Immer wieder, auch in diesem Beitrag, wurde auf die rigide Ein-Kind-Politik der Vergangenheit als Ursache für die stark gesunkenen Geburtenraten in China hingewiesen. Lutz setzt hier Fragezeichen:
»Es gibt prominente Wissenschafter, die sagen, dass sie ohne dieses rigorose Programm vermutlich genauso schnell runtergegangen wäre. Was dafür spreche: In Japan oder Südkorea lief es ähnlich ab. Dort gab es keine Zwangsmaßnahmen, und die Geburtenrate ist dennoch gesunken.«4
Aber die schlimmen Folgen, wenn Chinas Bevölkerung schrumpft und immer älter wird?

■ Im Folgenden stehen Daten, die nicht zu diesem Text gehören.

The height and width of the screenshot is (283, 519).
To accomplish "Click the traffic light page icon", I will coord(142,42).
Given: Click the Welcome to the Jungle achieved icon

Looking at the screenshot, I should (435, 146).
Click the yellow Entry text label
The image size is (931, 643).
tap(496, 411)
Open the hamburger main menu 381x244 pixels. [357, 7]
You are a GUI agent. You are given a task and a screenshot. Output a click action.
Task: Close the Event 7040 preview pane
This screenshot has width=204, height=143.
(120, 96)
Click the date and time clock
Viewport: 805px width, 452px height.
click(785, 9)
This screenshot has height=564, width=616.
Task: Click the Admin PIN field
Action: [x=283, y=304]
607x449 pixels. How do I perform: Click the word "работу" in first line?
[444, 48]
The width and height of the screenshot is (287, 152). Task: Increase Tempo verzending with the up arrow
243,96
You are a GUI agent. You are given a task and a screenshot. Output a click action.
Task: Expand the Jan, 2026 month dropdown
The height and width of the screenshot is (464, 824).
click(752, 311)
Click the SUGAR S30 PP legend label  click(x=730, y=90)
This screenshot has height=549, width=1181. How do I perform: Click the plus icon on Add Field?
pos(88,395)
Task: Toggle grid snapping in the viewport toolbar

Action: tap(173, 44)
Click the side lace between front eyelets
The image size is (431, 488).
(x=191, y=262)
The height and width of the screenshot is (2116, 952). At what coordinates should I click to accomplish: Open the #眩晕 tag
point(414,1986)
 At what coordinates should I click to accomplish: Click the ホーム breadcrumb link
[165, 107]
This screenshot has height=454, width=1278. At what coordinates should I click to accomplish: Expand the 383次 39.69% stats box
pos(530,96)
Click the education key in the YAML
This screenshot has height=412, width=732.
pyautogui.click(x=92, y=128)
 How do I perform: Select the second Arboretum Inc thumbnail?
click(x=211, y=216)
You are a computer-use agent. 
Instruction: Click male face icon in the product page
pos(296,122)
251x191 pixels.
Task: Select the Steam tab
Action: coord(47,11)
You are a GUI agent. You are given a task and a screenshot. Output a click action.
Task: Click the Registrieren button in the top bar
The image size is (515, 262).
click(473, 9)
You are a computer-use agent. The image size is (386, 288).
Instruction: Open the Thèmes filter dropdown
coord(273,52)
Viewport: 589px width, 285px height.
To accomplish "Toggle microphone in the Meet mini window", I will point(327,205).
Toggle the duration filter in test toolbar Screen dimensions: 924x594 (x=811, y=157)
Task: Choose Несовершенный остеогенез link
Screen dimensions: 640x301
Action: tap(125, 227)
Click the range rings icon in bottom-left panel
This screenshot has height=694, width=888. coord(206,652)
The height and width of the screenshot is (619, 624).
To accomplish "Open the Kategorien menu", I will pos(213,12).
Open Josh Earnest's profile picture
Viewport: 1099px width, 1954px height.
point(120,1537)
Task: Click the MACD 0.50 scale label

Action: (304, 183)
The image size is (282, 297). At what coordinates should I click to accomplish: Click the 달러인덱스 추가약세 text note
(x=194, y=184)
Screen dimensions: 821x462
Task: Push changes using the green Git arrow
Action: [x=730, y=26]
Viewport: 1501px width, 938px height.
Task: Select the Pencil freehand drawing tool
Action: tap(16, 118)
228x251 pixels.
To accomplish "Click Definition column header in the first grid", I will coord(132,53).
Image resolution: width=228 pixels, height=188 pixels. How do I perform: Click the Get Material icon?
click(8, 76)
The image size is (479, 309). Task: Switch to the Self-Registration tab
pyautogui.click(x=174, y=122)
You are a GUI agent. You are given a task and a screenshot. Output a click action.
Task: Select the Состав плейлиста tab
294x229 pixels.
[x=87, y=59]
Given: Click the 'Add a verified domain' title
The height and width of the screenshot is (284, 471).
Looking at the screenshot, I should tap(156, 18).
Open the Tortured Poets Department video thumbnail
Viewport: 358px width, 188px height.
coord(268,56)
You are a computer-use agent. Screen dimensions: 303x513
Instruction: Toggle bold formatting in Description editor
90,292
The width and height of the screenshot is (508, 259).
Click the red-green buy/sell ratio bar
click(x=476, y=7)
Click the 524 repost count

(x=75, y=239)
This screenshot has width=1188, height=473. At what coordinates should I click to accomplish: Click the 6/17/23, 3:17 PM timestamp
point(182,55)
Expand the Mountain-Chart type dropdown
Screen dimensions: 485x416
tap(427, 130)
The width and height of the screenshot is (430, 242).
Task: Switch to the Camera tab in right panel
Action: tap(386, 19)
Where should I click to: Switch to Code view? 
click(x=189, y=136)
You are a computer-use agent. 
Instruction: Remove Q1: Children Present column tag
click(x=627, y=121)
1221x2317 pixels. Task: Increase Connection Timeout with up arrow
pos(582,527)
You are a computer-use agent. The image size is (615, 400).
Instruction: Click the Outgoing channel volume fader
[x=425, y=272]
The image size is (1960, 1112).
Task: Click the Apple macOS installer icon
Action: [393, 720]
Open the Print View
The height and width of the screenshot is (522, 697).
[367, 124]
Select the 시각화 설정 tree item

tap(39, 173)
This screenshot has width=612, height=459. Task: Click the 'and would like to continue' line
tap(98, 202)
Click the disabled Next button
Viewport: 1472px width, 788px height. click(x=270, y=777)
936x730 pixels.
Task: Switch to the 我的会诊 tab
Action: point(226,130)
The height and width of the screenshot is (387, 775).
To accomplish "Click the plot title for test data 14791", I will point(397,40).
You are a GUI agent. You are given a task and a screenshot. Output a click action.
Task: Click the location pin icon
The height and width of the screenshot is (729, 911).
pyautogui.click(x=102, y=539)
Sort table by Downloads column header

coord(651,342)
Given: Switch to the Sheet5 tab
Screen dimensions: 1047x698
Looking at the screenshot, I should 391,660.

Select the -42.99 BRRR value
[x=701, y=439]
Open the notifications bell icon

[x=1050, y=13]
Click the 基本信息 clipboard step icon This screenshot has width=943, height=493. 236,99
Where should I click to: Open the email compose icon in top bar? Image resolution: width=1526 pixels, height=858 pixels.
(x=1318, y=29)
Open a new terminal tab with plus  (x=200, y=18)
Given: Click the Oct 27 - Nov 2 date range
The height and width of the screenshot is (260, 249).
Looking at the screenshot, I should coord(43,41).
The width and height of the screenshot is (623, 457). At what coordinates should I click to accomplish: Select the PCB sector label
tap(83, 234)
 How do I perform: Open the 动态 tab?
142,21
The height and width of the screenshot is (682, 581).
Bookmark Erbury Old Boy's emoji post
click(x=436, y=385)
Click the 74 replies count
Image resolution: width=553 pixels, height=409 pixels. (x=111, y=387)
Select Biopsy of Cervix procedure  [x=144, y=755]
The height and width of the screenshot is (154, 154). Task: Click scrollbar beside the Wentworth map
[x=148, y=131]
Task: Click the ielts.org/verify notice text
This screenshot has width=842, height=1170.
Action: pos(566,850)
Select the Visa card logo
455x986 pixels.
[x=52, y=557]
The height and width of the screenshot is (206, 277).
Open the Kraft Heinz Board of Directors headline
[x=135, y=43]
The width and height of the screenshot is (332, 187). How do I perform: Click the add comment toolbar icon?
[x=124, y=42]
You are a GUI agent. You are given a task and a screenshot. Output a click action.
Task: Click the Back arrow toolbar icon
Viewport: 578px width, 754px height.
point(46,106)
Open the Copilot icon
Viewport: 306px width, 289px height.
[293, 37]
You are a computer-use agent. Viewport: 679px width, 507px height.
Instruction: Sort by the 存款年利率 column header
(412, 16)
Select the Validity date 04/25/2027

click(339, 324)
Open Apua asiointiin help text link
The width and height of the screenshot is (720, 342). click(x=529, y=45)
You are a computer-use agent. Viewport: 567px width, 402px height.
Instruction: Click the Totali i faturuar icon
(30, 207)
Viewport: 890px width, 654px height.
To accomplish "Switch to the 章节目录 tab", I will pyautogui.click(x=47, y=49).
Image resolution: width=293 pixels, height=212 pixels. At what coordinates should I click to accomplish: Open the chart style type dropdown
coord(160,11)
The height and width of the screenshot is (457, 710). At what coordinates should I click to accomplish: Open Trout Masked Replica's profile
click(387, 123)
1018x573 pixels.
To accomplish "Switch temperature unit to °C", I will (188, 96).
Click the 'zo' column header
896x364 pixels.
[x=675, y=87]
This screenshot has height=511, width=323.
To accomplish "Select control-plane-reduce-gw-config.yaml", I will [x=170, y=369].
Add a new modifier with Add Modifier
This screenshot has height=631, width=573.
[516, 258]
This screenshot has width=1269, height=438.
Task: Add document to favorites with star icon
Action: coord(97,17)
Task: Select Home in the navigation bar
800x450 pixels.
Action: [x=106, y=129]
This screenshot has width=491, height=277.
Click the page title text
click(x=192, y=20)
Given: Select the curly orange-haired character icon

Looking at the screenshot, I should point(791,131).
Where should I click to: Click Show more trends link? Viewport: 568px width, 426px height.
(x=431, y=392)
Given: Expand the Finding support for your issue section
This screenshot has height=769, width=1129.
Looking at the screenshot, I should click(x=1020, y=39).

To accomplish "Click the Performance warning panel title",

Auch dazu hat Lutz eine abweichende Meinung:
»Es ist womöglich alles gar nicht so schlimm wie oft von Politikern und in den Medien dargestellt. Durch die niedrige Geburtenrate werde es in China zwar künftig weniger Arbeitskräfte geben – diese seien jedoch viel besser ausgebildet. Während es unter den Älteren noch viele Analphabeten gebe, genieße fast die Hälfte der jungen Menschen eine höhere Bildung nach der Schule.«
Und er fügt noch hinzu: »Die Tatsache, dass es immer weniger junge Menschen gibt, kann also kompensiert werden durch die Tatsache, dass sie immer besser ausgebildet und dadurch produktiver sind. Werde dies einbezogen, … zeige sich eine „optimistischere Zukunft“ für China, als viele Prognosen besagen. Durch die Automatisierung könne es zudem sein, dass Jobs wegfallen, gibt Lutz zu bedenken. „Und da ist es vielleicht sogar ein Segen, dass es weniger junge Menschen gibt, weil man Arbeitslosigkeit vermeidet.“«
Trotz dieser Relativierungen sieht auch Lutz ganz erhebliche sozialpolitische Herausforderungen, die bewältigt werden müssen:
»Die Erkenntnisse würden jedoch nicht bedeuten, dass der demografische Wandel ganz ohne Probleme verlaufen wird, halten die Experten fest. Wird die Bevölkerung immer älter, müsse das Pensionssystem reformiert werden. In China ist das Pensionsantrittsalter vergleichsweise niedrig, es liegt bei 60 Jahren für Männer und 55 Jahren für Frauen. Außerdem gelte es sicherzustellen, dass das höhere Bildungsniveau auch zu einer höheren Produktivität führt, so die Forscher. Dafür müssten die Menschen mit den nötigen Fähigkeiten und Fertigkeiten ausgestattet werden. Und möglichst viele bräuchten Zugang zu guter Bildung.«
Er verweist zugleich auch auf die Hybris der Politik (gerade in China), dass man das Verhalten der Menschen steuern könne – und dann enttäuscht ist, wenn das an grenzen stößt:
»Die chinesische Regierung meint, viel Kontrolle über das Privatleben der Menschen zu haben. Doch der Einfluss des Staates bei der Familiengründung scheint gering zu sein, ebenso wie in anderen Ländern. Menschen bekommen nicht mehr Kinder, weil die Politik das will. Selbst Maßnahmen wie eine Erhöhung der Kinderbeihilfe hätten relativ geringe Auswirkungen auf die Geburtenrate. Denn: Es handelt sich beim Kinderkriegen um eine höchst private Entscheidung. Dabei spielt die eigene Situation eine Rolle, darunter auch ökonomische Erwägungen. In China seien die Mieten relativ hoch, ebenso das Schulgeld. So hoch, dass sich viele kein zweites Kind leisten können. „So hoch können die Beihilfen vom Staat kaum sein.“«
Und wie sieht es bei chinesischen Nachbarn aus?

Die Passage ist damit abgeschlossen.